Of course not everything he saw on his trips was correct. In this particular incident Dr. Bradshaw had not in fact spoken the words Monroe heard him say. On other occasions too he got details wrong, although he got many right. As with so many other OBEs, the details seen tended to be a mixture of right and wrong; enough right to make one feel that more than chance is involved, and enough wrong to be sure that the OBEer is not seeing a complete duplicate of the physical world at that time. An excellent example of this kind of mixture is provided by Charles Tart in his introduction to Monroe's book. After completing a series of laboratory experiments with Monroe, Tart moved to California, and decided he would try an informal experiment. He telephoned Monroe one afternoon and told him that he and his wife would try to help him to have an OBE and come to their home, which he had never seen, some time that night. They gave him no further details. That evening Tart randomly selected a time which he thought would be well after Monroe had gone to sleep. This turned out to be 11.0 p.m. California time or 2.0 a.m. where Monroe lived. At 11.0 p.m. Tart and his wife began concentrating. They continued for half an hour, ignoring the phone which rang at 11.05 p.m. Next day Tart rang Monroe and asked for his independent account of what had happened.

One detail was an excellent match. It was Monroe who had rung at 11.05 p.m. He had taken an OB trip, assisted by someone who took him by the wrist and guided him. He then drifted down into a room and on returning he rang Tart to tell him. The time match had been good but Tart adds, 'on the other hand, his continuing description of what our home looked like and what my wife and I were doing was not good at all: he "perceived" too many people in the room, he "perceived" me doing things I didn't do, and his description of the room itself was quite vague.'

This is a clear example of something we shall meet again and again: the frustrating mixture of right and wrong information. It is always tempting to feel that everything must either be right or not; that the person must either be 'out of his body' and therefore seeing things correctly, or not 'out' and seeing them wrongly. It is also tempting to think that if the details are correct this 'proves' he was 'out'. If fact, of course, there are many other reasons why the information might be correct without the person being 'out of the body'. These include chance, rational inference, and knowledge acquired both normally and paranormally. So producing the right information is no proof that the person was 'out'. On the other hand it is clear from the evidence so far that information gained in an OBE is rarely all correct. So what sort of theory of the OBE is needed. This is the sort of evidence we need to collect before we can start on the job of theorizing.

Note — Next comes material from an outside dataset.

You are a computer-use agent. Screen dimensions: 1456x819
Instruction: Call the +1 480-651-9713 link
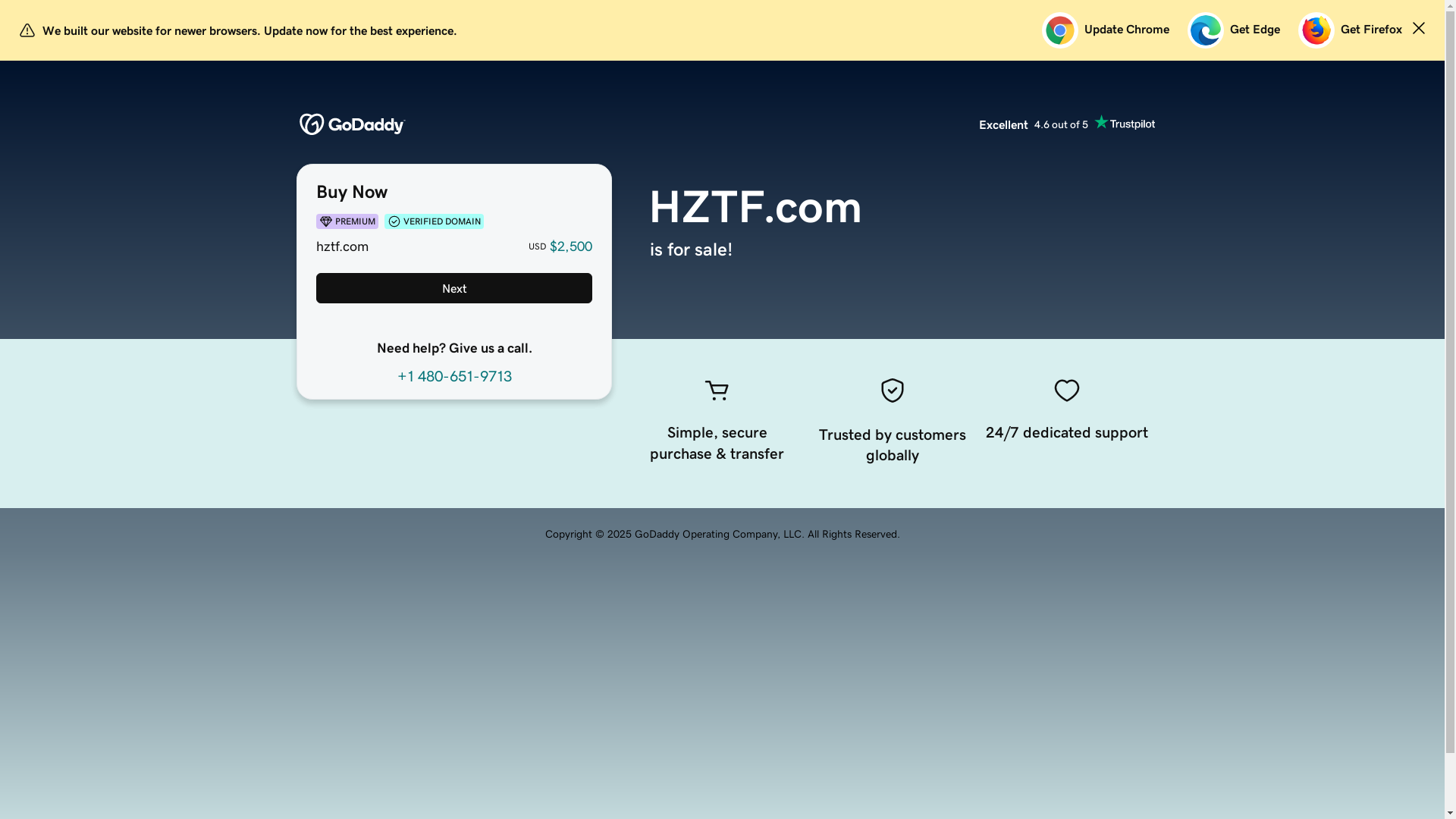point(454,376)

Monroe's next 'area' is Locale 2, another step away from ordinary reality. Here are heaven and hell, and all sorts of strange entities. Monroe explains that in Locale 2 '"thoughts is the well-spring of existence".... As you think, so you are'. His explanation that movement in this state is brought about by thought, not by any sort of physical effort, begins to sound familiar. Also familiar is the dictum 'like attracts like'. This, according to Monroe, accounts for much about the nature of the travel in Locale 2. Your destination there depends on your innermost desires, not your conscious plans.

Locale 2 is supposed to be a world of thought, and quite separate from the physical, but it has many of the features of the physical. Entities living there, who were once in the physical world, recreate some of their familiar environment, or create for themselves things they liked before. In addition, Monroe speculates, higher entities may create a more familiar environment for the benefit of 'new-comers' arriving after death. He describes some areas as 'closer' to the physical and unpleasant to pass through, while the 'further' places are better. In traditional occult lore these would be referred to as the lower and higher astral planes. By long experimentation Monroe learned how to navigate them, and on the way he fought hostile creatures, willingly and unwillingly indulged in sexual adventures, and was guided by the 'Helpers'. It is to this Locale that Monroe believes all people may go sometimes during sleep.